§ To do
[1] Answer these questions from the Dayspring Village passage:
(a) How many beds does Dayspring Village have?
(b) How many full-time mental health case managers are assigned to the residents?
(c) How many residents has Dayspring Village cared for since 1989?
[2] Decide whether each statement agrees with the Dayspring Village passage. Give yes or no, and quote the words that decide it.
(a) Douglas Adkins has been executive director of Dayspring since 1989.
(b) A typical Dayspring resident is older than a resident in a typical assisted living center.
(c) Adkins concentrates mainly on a resident's diagnosis.

§ Passage shown
Dayspring Village, a licensed 96-bed limited mental health assisted living community located in Boulogne, Fla., has cared for a number of patients with both dementia and schizophrenia.

“One of the emerging things that we’ve seen is the co-occurrence of schizophrenia and early stage Alzheimer’s,” says Douglas Adkins, Dayspring’s executive director since 1989. “As people with schizophrenia get into their early 60s, there is a body of evidence that shows the early onset of dementia and schizophrenia arising at the same time. It’s a real conundrum for much of the long term care industry,” he says.

Caring for adults with schizophrenia and schizoaffective disorders, Dayspring offers custodial care, residential care, and support services.
Adkins
The center has a cooperative agreement with a local community mental health agency, with six full-time mental health case managers assigned to the residents. Each resident works with their assigned case manager and facility staff to develop a community living support plan that details services to be provided, who will provide the services, and how frequently.

A typical resident at Dayspring is younger than a resident in a typical assisted living center, around 48 to 50 years old, and they have diminished insights due to the cognitive deficits presented by their schizophrenia or schizoaffective disorder.

“They get that one plus one is two, but they don’t get that one plus one plus one is three,” says Adkins. “They don’t get that integrated complexity, and it diminishes their capacity to acquire the insight that most people have. This results in poor decision making often and poor choices.”

Taking Control of Symptoms

Since 1989 to present day, Dayspring Village has cared for 3,800 residents. The key to their successes, says Adkins, is getting good control of the symptoms. “I don’t get too hung up on the diagnosis,” he says. “What I focus on is who you are as a person and what your symptoms are and what symptoms get in the way of you being successful.”

And success, he says, is often defined by the resident. For example, if a resident wants to go down to the local pond and catch a fish but his symptoms are in the way of his achieving that, Adkins and his staff focus on helping the resident get good control of those symptoms. “If we can reduce those symptoms and help you improve the quality of your life, then we can help you succeed,” he says. “And we want everyone to be successful.”

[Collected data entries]
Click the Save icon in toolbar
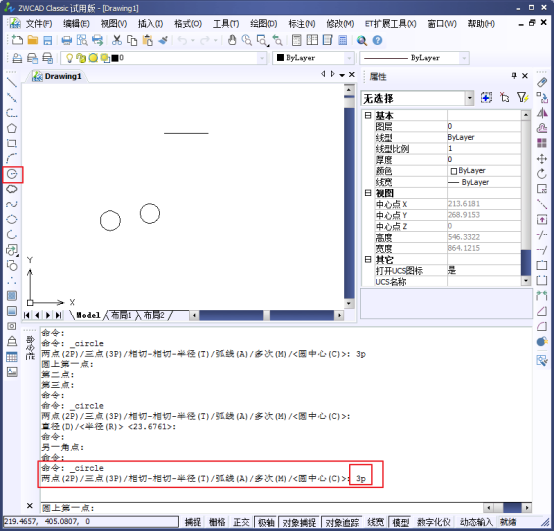Viewport: 554px width, 531px height. (47, 40)
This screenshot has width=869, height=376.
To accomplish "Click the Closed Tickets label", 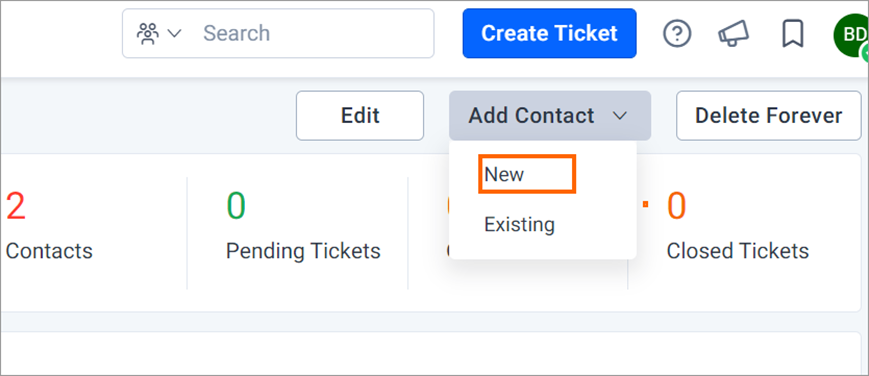I will point(738,251).
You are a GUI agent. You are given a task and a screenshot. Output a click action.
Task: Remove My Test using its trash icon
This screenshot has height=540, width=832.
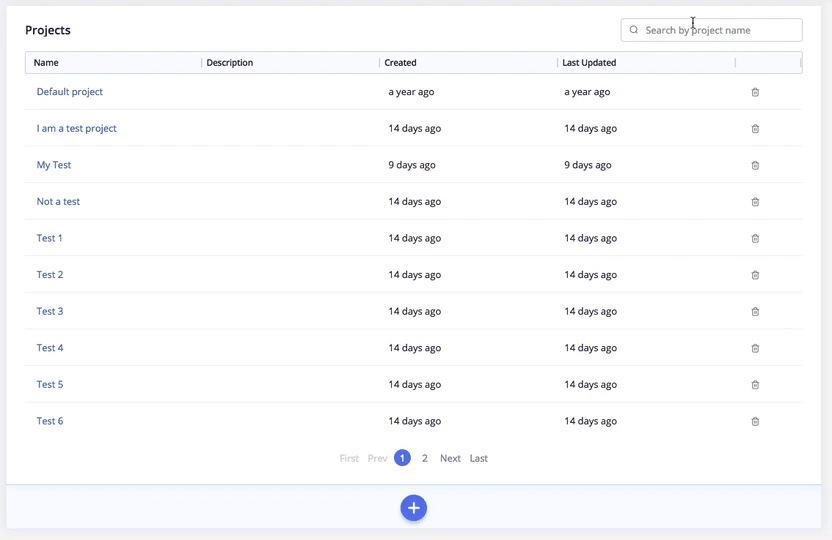(x=755, y=166)
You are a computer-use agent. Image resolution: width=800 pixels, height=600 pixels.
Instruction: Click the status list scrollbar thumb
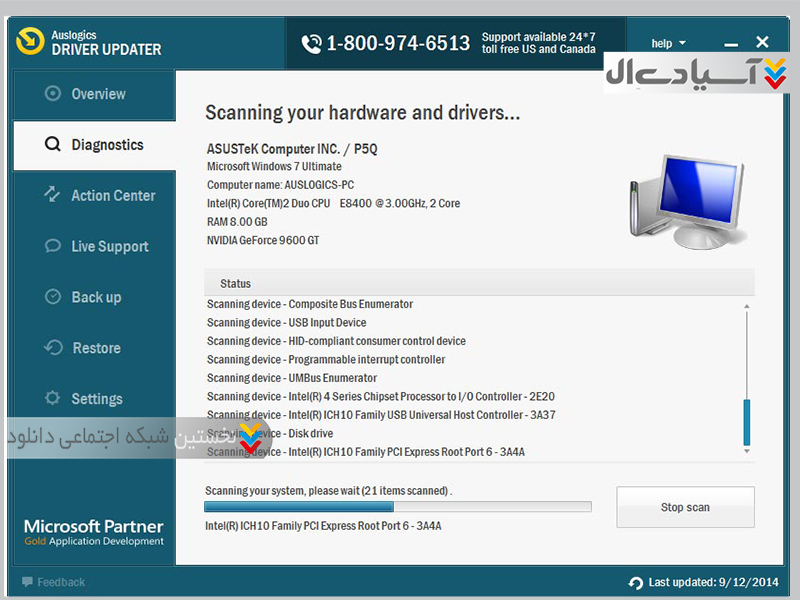746,421
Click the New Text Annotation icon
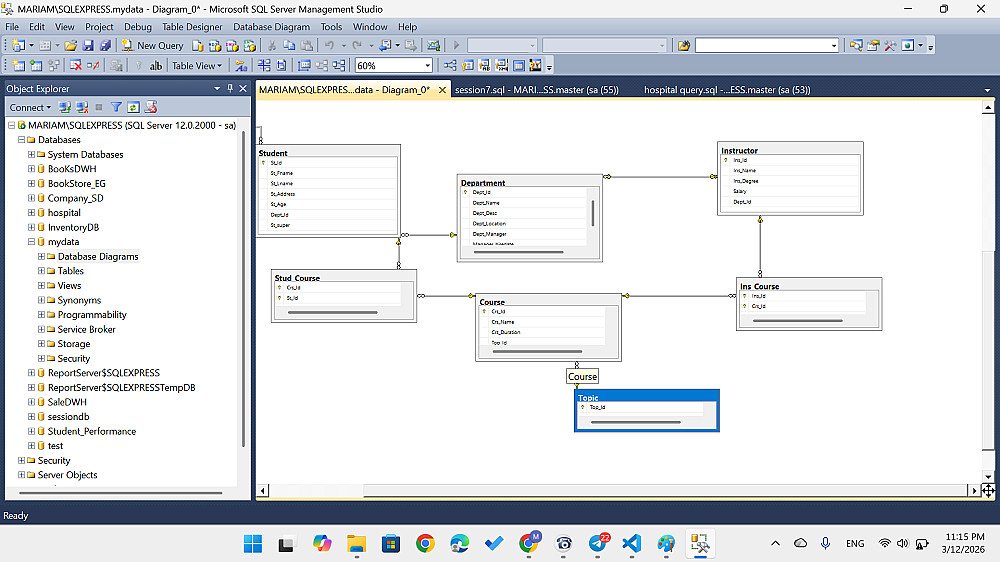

§ Answer section
[1]
(a) 96
(b) Six
(c) 3,800

[2]
(a) Yes: "Dayspring’s executive director since 1989"
(b) No: "younger than a resident in a typical assisted living center"
(c) No: "I don’t get too hung up on the diagnosis"